Instructions to follow >> Please repeat everything from the line containing "Given: Close the device details panel" down to the line containing "This screenshot has width=999, height=606.", both included, and nothing else from the entries below.

Records shown >>
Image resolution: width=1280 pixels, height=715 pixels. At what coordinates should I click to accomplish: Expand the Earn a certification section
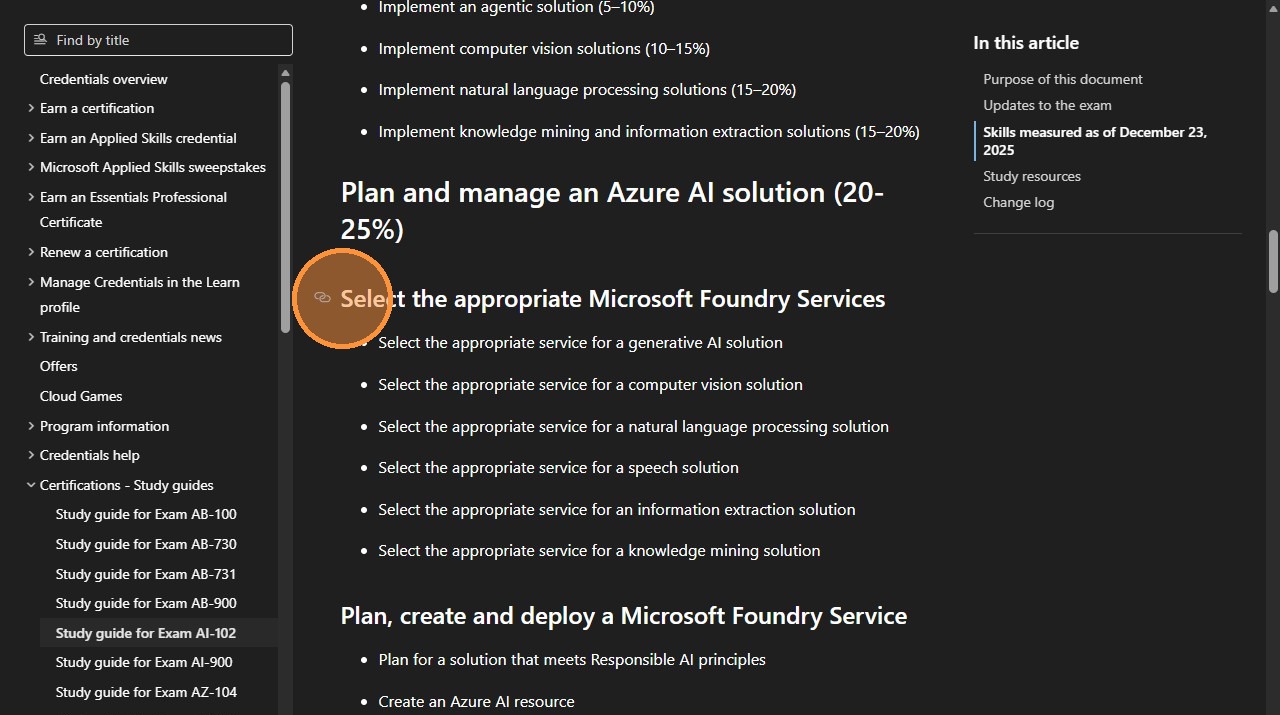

* * *

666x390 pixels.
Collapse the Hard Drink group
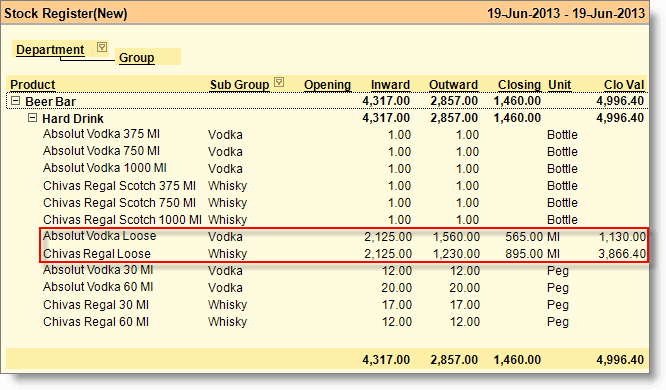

---

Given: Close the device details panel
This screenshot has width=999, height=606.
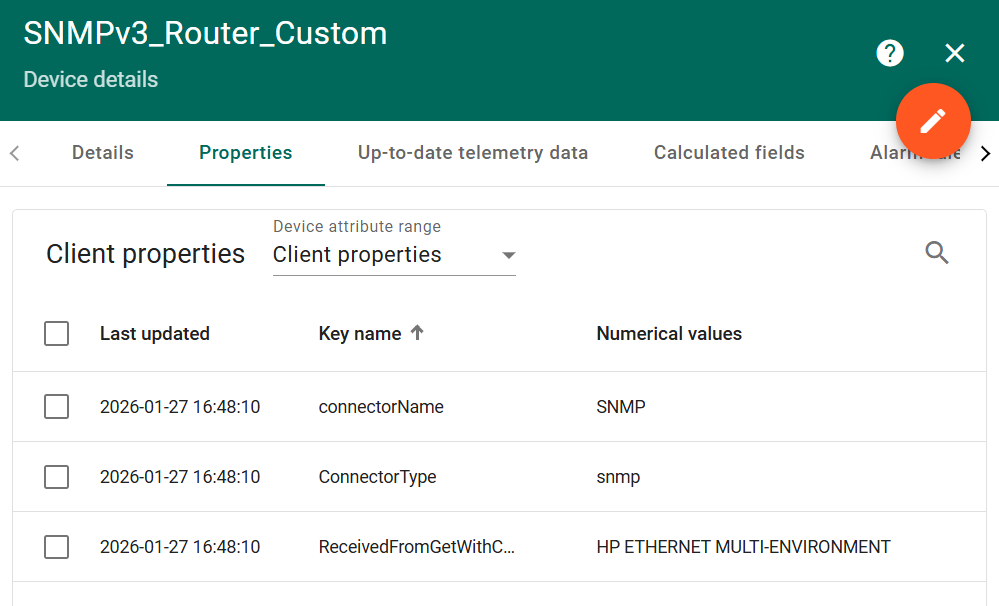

Task output >>
Given: Close the device details panel
This screenshot has width=999, height=606.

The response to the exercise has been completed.